Le fait que Saeki, après avoir compris que Kasuga était le pervers et le vandale, ne souhaite pas lui tourner le dos au prétexte qu’elle est sortie avec lui deux jours, contrevient à toutes les normes élémentaires se rapportant au bon sens. Pire encore, elle se dit heureuse qu’il lui ait volé ses sous-vêtements pour fantasmer sur elle. Qui irait croire ça ? Saeki est aussi exagérément pure que Nakamura est démesurément chaotique. Leur personnalité comme leurs actes ne convainquent pas. Tout est trop facile. Et c’est ça qui déroute avec les Fleurs du Mal : le vice ne s’accomplit ici que dans la facilité de l’écriture de son auteur. Ce qui advient n’advient que parce que le script laisse faire. Des personnages pétris de consistance et à même de s’adonner à la cohérence ne seraient pas laissés glisser dans la bassesse humaine aussi rapidement.
Tout élan de réflexion – ou du moins ce qui s’y apparente – est usé en pure perte. La réponse c’est toujours la même «C’est parce que nous sommes des pervers». La déchéance conceptuelle niveau maternelle, c’est dans ce manga que vous la trouverez. Le principe a l’air foireux et, quand il vous parvient à la lecture, vous verrez qu’il l’est encore plus encore.
Les Fleurs du Mal m’évoque la présence d’une arme létale entre les mains d’un abruti.

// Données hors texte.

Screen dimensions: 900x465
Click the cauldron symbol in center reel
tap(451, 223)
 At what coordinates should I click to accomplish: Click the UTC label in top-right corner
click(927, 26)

J’entends par là qu’une personne ouverte à l’art et la littérature pourrait trouver le moyen de ressortir grandie et sublimée d’une pareille poésie. Shûzo Oshimi, en ce qui le concerne, n’a trouvé qu’une abjection à pondre en réponse. Qu’on se le dise, l’œuvre est un glaviot craché involontairement à la gueule de Baudelaire. À lire Les Fleurs du Mal de Oshimi, on se piquerait d’envie de proscrire l’accès à la littérature européenne aux Japonais. Quand on voit ce qu’ils font rien que quand ils ont la Bible en mains, il y a déjà de quoi avoir des suées. Alors la poésie française, très franchement.

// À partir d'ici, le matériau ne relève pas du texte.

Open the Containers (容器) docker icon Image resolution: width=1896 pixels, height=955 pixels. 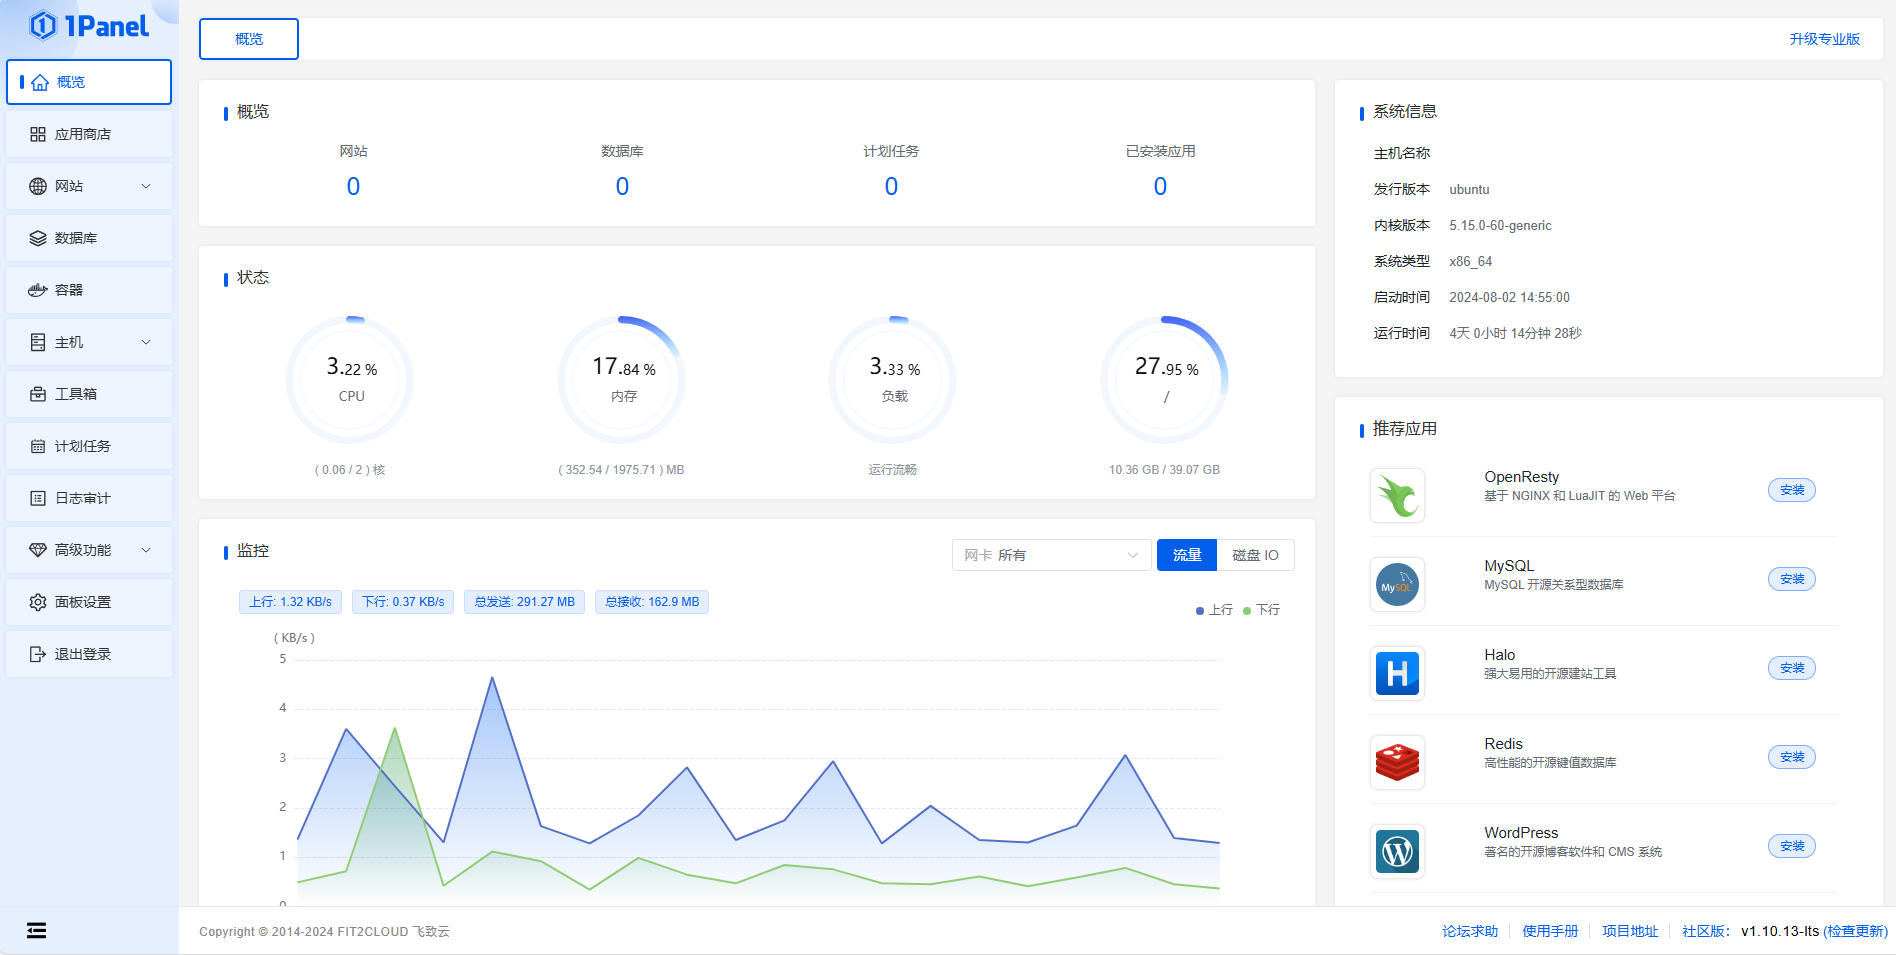point(38,290)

Il est des auteurs Japonais ouverts à notre culture et à même de l’appréhender comme il se doit, Oshimi n’en est clairement pas.
La corruption en étendard, la perversion pour cheval de bataille et tout ça pour quoi ? Pour se vautrer dans un triangle amoureux qui ne dit pas son nom au milieu de ce qui s’avère être des jeunes filles éplorées qui ne s’assument pas comme telles. Que c’est triste. Que c’est commun.

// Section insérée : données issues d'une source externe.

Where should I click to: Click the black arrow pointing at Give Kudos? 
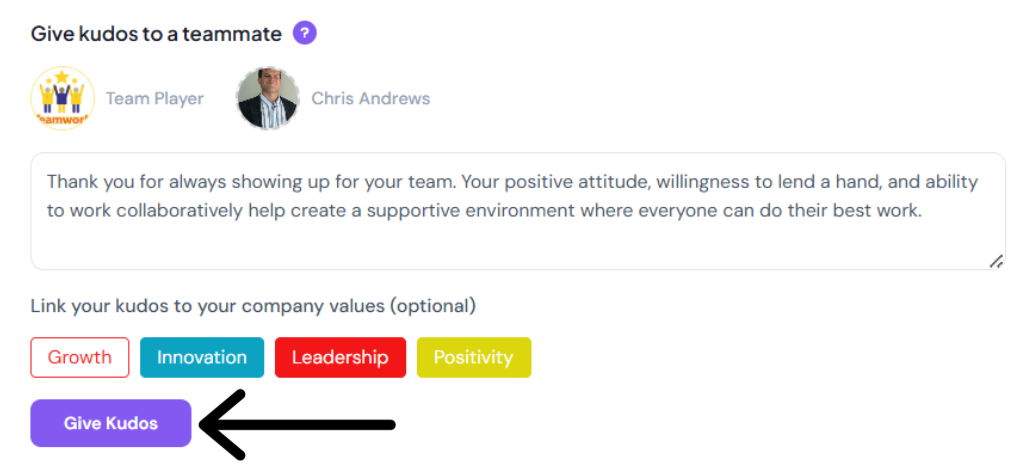(x=297, y=425)
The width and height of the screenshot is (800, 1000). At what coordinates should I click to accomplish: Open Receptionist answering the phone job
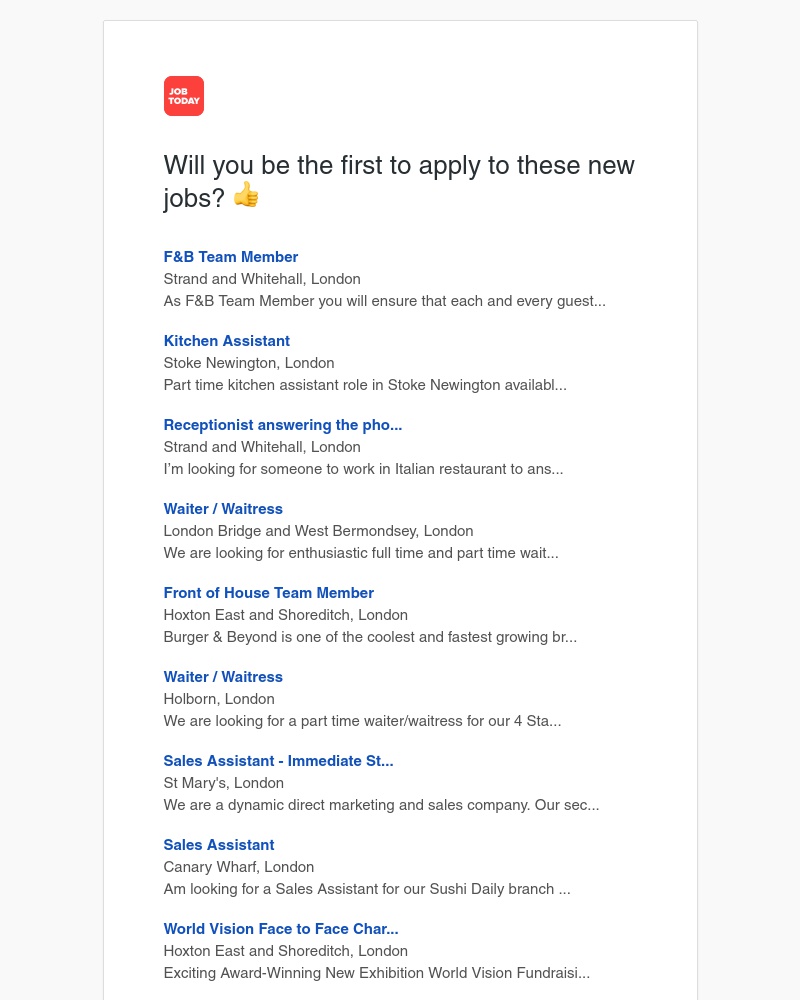283,425
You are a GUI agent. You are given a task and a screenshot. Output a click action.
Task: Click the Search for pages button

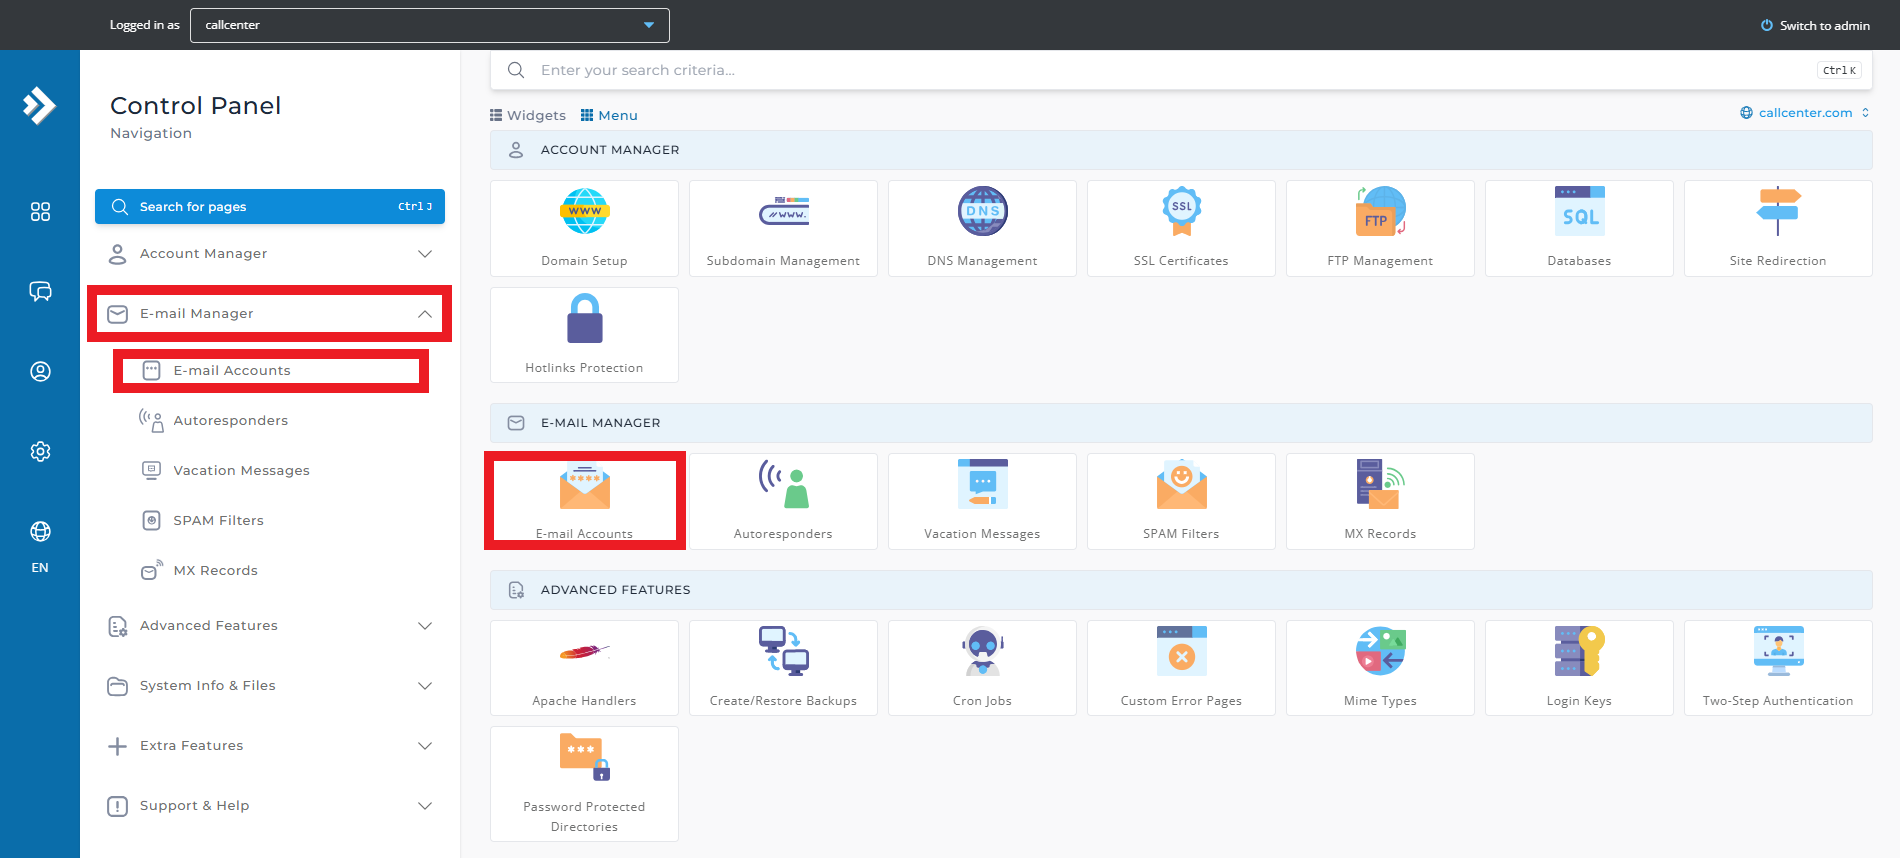270,207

Et ce qui suit ne grandit certainement pas l’œuvre. J’avais asséné que le traitement de la thématique n’était pas immature, mais le lâcher prise de l'auteur me permet de revenir sur mes propos. C’en est grotesque avec, par-dessus, un vernis supposément dérangeant et sérieux qui ne prend pas. Ça se veut perturbant, mais ça tient du registre de Denis la Malice, la perversion libidinale puérile en supplément. Et le pire, c’est que ça se fourvoie dans une déchéance scénaristique telle qu’on jurerait contempler le script d’un film d’auteur issu du cerveau embrumé d’un cinéaste français de la nouvelle vague.
Ne parlons pas de leur projet pour le matsuri du mois d’août ; un pet foireux annoncé depuis plusieurs chapitres comme grandiose. J’étais gêné pour l’auteur rien que de lire ce à quoi tout ça avait abouti.
Et je remarque, à l’occasion de cette lecture, que le schéma narratif – notamment l’ellipse – est employée dans les mêmes circonstances que dans les Liens du Sang du même auteur. Ce qui m’incline à relativiser la déjà très relative appréciation que j’avais de l’œuvre.
La deuxième partie flotte mollement et sans excès. Elle n’est pas fascinante, s’avère assez convenue par moments, mais nous délivre de l’exubérance absurde de la partie précédente. La fin reste acceptable, mais la toute fin est déplorable. Nakamura restera vraiment un personnage creux qui, jusqu’au bout, aura vainement cherché à mimer la profondeur.